Back in the day, B-movies were films made quick and cheap for the back end of double features. In more recent years, "B-movie" has become shorthand for all sorts of genre pictures: low-budget horror, science fiction, suspenseful thrillers, gritty crime dramas. These films are wonderful junk food in a balanced movie diet, but their creators often fail to make the simple elements satisfying. That's why David Koepp is a cinematic treasure. He can turn these elements into something fulfilling as both a writer (Spider-Man, Panic Room) and a writer-director (The Trigger Effect, Stir of Echoes). Premium Rush proves that he's fully digested the B-movie requirements.
- Lean, stripped-down premise. Koepp casts Joseph Gordon-Levitt as Wilee, a bike messenger who careens through Manhattan, intent on getting from Point A to Point B as quickly as possible. When a valuable item must be delivered by a deadline, a breakneck chase-race begins - and continues for 80 action-packed minutes. There's also a romance with fellow bike messenger Vanessa (Dania Ramirez), but Wilee seems far more enamored of his need for speed.
- A quality antagonist. Sometimes the B-movie villain is the hero's own psychology; other times it's a flesh-and-blood bad guy. Here it's the latter, in the form of an NYPD detective named Monday (Michael Shannon). This guy has serious gambling debts and not much time to pay off his creditors, hence his eagerness to relieve young Wilee of his special envelope. Shannon has gotten lots of mileage out of simmering menace and whack-a-do craziness, both of which are showcased here. He busts out full-throated cackles of lunacy and more subtle forms of manipulation, all with evident glee.
- Simple but satisfying flourishes. Unlike some writers, Koepp knows how to accentuate his premise with a well-chosen visual style. In Premium Rush, the cameras zip upward for overhead shots of Wilee's planned routes and weave through tight traffic as quickly as his bike. The most effective gimmick is when the audience goes inside Wilee's head to watch him decide which car-dodging method is least likely to result in death.

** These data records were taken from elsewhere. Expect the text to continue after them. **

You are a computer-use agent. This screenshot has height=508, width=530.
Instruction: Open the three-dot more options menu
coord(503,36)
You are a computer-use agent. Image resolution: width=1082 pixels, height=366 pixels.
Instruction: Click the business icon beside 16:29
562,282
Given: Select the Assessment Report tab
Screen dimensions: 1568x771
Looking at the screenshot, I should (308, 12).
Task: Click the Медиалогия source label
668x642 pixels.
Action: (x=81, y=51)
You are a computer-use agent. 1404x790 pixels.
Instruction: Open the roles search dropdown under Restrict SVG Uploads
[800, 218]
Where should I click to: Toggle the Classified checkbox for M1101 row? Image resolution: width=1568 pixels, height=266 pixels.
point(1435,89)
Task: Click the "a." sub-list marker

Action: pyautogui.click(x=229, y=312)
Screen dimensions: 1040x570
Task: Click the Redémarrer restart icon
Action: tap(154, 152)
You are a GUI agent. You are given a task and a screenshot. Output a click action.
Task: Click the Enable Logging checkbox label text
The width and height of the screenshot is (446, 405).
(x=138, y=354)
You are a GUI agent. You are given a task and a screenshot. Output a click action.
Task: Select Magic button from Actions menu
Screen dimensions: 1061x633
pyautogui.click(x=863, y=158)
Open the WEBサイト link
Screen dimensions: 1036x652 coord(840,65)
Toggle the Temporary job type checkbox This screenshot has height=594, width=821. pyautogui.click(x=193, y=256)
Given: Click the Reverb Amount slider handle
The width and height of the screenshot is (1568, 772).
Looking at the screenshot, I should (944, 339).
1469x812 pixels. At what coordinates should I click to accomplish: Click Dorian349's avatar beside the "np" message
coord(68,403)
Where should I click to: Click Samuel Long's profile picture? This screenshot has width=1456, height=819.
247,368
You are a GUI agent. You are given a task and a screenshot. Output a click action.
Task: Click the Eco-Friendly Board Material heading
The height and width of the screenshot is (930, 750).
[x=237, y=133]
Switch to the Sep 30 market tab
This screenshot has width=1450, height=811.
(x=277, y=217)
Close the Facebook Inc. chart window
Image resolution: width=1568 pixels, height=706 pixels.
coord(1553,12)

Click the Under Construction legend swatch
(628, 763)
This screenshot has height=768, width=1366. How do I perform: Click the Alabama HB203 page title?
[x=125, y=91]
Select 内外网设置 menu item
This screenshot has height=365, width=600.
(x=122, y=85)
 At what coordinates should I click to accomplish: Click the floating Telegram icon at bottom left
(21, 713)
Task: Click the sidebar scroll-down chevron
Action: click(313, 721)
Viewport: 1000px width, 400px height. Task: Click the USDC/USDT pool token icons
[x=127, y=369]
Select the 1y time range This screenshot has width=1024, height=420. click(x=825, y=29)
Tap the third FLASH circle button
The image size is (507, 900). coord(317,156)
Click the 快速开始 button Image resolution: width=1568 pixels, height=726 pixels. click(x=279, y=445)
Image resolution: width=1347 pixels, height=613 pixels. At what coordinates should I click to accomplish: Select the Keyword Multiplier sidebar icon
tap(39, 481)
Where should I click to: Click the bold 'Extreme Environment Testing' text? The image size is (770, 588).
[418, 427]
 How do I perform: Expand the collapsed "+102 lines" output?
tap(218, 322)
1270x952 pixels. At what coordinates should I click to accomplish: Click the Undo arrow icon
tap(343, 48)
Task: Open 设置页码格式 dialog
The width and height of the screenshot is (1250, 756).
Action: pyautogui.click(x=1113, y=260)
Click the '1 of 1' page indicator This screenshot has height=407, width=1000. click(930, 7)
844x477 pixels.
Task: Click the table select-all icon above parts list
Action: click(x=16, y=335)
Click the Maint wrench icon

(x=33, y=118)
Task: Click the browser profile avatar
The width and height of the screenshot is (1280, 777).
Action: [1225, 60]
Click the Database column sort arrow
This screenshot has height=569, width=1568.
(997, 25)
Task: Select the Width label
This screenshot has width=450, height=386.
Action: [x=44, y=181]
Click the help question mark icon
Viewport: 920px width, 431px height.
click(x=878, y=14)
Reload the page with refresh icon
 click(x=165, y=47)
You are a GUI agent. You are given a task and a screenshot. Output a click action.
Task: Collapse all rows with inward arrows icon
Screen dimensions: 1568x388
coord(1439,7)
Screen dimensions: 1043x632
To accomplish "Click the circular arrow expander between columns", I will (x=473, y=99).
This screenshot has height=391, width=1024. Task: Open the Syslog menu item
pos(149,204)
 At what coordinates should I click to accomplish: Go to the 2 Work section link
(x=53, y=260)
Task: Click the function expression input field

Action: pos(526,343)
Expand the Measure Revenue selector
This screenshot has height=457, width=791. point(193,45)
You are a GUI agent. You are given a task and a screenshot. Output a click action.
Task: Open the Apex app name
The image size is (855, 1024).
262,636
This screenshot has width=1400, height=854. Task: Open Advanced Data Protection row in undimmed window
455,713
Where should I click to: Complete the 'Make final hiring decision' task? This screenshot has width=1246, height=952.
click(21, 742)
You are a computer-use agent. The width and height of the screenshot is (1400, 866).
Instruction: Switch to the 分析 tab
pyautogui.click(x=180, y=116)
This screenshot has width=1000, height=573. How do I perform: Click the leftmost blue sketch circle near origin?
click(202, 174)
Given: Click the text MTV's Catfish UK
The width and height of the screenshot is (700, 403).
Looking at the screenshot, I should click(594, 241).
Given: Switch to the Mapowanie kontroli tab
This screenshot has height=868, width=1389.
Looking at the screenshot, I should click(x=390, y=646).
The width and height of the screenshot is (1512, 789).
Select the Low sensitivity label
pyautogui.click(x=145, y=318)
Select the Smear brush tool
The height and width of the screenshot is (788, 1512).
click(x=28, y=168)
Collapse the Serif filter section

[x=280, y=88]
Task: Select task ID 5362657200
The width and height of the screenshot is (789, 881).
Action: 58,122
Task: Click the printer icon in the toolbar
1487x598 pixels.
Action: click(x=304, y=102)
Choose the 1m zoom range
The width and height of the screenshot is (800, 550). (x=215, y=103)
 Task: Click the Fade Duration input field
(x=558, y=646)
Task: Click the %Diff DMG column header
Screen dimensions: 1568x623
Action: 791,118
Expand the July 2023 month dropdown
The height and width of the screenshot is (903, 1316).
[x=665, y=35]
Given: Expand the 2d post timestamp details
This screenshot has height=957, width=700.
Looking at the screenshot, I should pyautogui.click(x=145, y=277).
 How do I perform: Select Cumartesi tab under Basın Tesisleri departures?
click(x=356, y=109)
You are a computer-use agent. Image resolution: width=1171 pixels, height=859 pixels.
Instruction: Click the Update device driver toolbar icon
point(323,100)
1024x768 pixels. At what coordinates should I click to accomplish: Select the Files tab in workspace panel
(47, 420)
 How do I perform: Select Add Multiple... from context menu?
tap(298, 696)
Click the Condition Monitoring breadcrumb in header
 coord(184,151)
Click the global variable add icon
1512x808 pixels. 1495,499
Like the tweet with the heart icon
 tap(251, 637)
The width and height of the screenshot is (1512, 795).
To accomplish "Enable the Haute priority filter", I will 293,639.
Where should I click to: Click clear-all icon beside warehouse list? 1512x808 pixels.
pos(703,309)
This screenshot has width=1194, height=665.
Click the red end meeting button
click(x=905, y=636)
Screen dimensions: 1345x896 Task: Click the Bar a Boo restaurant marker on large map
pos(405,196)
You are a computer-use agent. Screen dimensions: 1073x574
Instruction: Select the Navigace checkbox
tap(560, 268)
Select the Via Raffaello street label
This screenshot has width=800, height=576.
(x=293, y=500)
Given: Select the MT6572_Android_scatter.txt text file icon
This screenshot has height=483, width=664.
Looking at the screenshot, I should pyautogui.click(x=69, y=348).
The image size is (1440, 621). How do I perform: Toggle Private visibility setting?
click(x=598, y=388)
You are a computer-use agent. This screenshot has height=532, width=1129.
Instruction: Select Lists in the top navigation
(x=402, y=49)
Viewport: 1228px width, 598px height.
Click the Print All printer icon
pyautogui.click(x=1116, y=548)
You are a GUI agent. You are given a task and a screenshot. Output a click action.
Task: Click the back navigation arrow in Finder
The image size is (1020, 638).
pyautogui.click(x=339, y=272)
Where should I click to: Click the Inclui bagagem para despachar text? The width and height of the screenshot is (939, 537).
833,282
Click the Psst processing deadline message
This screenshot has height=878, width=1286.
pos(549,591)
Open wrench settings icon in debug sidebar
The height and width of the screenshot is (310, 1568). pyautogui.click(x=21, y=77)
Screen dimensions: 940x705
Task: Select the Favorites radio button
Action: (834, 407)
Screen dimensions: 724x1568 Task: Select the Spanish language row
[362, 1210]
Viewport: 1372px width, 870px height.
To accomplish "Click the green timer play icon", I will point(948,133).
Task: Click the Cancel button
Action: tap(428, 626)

Koepp stumbles a bit when he backtracks to fill gaps with extra information about the characters: what the mysterious money ticket represents for Vanessa's roommate (Jamie Chung); how Monday got in such big trouble with such rough customers; how Wilee and Vanessa became a couple. These details don't matter. If anything, they're for tricking the audience into thinking this is something besides a B-movie. Luckily, it is a B-movie - and a smart one at that. You keep the Oscar-bait, and I'll keep this film, which leaves me with a gasp and a giddy smile.